**FRAGMENTO:**
Toda esta información produce y reproduce estructuras y sistemas dinámicos (en equilibrio o desequilibrio). Pero es, insistimos, información materializada o encarnada en objetos técnicos, en nuestros cuerpos, en procesos físicos, químicos o biológicos. De nada sirve resistirse a este mundo con la poesía si falta una estrategia corporal que incluya el cerebro, los fluidos o el aparato esquelético (piensa en cómo somos dependientes de los analgésicos por el sedentarismo, por las sillas o las computadoras). De nada sirve “deconstruir” los filosofemas de la metafísica si no podemos detener la adicción a nuestros gadgets: reloj, teléfono, computadora, es decir, desacoplarnos de ellos y también de los servicios: redes sociales, correo electrónico, juegos. Pero habría que ir más lejos; si el lenguaje está objetivado en gadgets (y la famosa lógica “binaria”, en cuanto que gobierna todos los aparatos electrónicos), “deconstruir” debería significar también realizar ingeniería inversa, es decir, intervenir y modificar los aparatos, cosa que actualmente, sobre todo en el caso de los celulares, está prohibido (la garantía se anula si se hace “root” a un teléfono y a veces si se desbloquea). Debería ser posible intervenir el software y el sistema operativo que utilizamos (como se puede en general con Linux). Y en última instancia, debería ser posible incidir sobre el sistema de archivos que se utiliza para las carreteras de información.

Pero la tecnología actual requiere conocimientos técnicos y materiales de tal naturaleza que es imposible intervenir nuestros gadgets; si a eso se suman los candados que nos prohíben modificar o siquiera observar el código de un programa o la compilación de un sistema operativo, o los circuitos de un aparato, los usuarios son colocados en situación de consumidores amordazados, esclavos de los medios para satisfacer sus necesidades (de la clase que sean). De nada sirve tampoco el lenguaje inclusivo si no comprendemos hasta qué punto se explota cada diferencia anatómica de los cuerpos biológicamente sexuados.

No basta entonces “comprender” o “multiplicar las interpretaciones” para sustraerse a estas fuerzas, mucho menos para producir otro ordenamiento social, de las pasiones, del consumo, del caminar y hasta del acariciar. Tiene razón Adorno en que las cosas más pequeñas nos entrenan en todos los niveles de la vida. Por ejemplo, los coches nos enseñaron a azotar las puertas y los mecanismos de cerrado automático hicieron que perdiéramos la delicadeza de voltear la mirada y girar el cuerpo para jalar el picaporte cuando cerramos la habitación en la que entramos. Las sillas nos hicieron perder el amor al suelo, tan querido por los niños. Hoy odiamos el piso por sucio, por incómodo, así que inventamos sillas y taburetes para alejarnos de él y produjimos las calles para que fueran recorridas por máquinas-burbuja que nos separaran de él. Los cierres nos hicieron impacientes con los botones. El mundo material está hoy configurado para el control y beneficio de unos pocos a tal punto que no se le puede separar del “lenguaje” y la “cultura”, los sitios por excelencia de lo “estructural”.

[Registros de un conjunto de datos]
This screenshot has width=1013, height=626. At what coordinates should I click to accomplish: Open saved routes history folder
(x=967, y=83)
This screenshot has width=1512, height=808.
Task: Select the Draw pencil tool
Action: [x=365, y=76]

**CONSIGNAS:**
1 – Según el fragmento, ¿qué efecto tuvieron los cierres en nosotros?
2 – Prolonga el fragmento sobre la tecnología y el mundo material a partir de su última oración.

**RESULTADOS DEL EJERCICIO:**
1 – Los cierres nos hicieron impacientes con los botones.

2 –
Por todo esto no cabe ya separar naturaleza y cultura con la torpeza acostumbrada; aquella la intervenimos e incluso la diseñamos, como cualquier gadget, y esta última es radicalmente independiente de nuestra voluntad consciente y designio. La cultura es la producción colectiva que opera como una naturaleza segunda, como un férreo artificio inconsciente con vida propia y fuera de nuestro control. La naturaleza, en cambio, es en buena medida nuestro jardín de experimentación. El “corte” del lenguaje respecto a la naturaleza está ya siempre realizado en la naturaleza misma y es incorporado en ella cuando la hacemos objeto de nuestro diseño tecnológico. Por otro lado, el lenguaje no solamente posee autonomía, sino que se objetiva en ese tercer género (ni naturaleza ni cultura) que es el objeto técnico, el cual involucra el elemento formal-ideal de la información y la estructura y el elemento material de la cosa trabajada (herramienta y mercancía a una).

La mera comprensión es impotente en varios sentidos. Primer sentido: yo puedo “comprender” que el triángulo de Penrose es imposible, pero no puedo dejar de verlo. Yo puedo comprender mi tendencia patológica a acabar en peleas callejeras, pero no dejo de sentir la ira apropiarse de mi cuerpo con comentarios irrelevantes de desconocidos. Yo puedo comprender que el lenguaje condiciona mi mundo, pero no por ello soy menos presa de él. Segundo sentido: yo puedo comprender lo que dice el otro, pero sin desear el acuerdo. No parece que el problema entre culturas sea la comprensión, sino el querer. Y con toda seguridad, además de la estructura técnica de las mercancías, éstas incluyen un componente moral (un imperativo para usarlas y disfrutarlas, para agregarle accesorios y para “personalizarlas” en ese imperativo de goce y singularidad que nos domina), de modo que no bastaría intervenir la constitución de las cosas si no lográsemos separarnos de nuestra ansia por ellas. Podemos comprender mejor o peor una situación, pero normalmente no nos damos a la tarea del cultivo de dicho órgano comprensor, a su entrenamiento. ¿Nos entrenamos en la relación con nuestro cuerpo, con las cosas, con los pensamientos, independientemente de su contenido?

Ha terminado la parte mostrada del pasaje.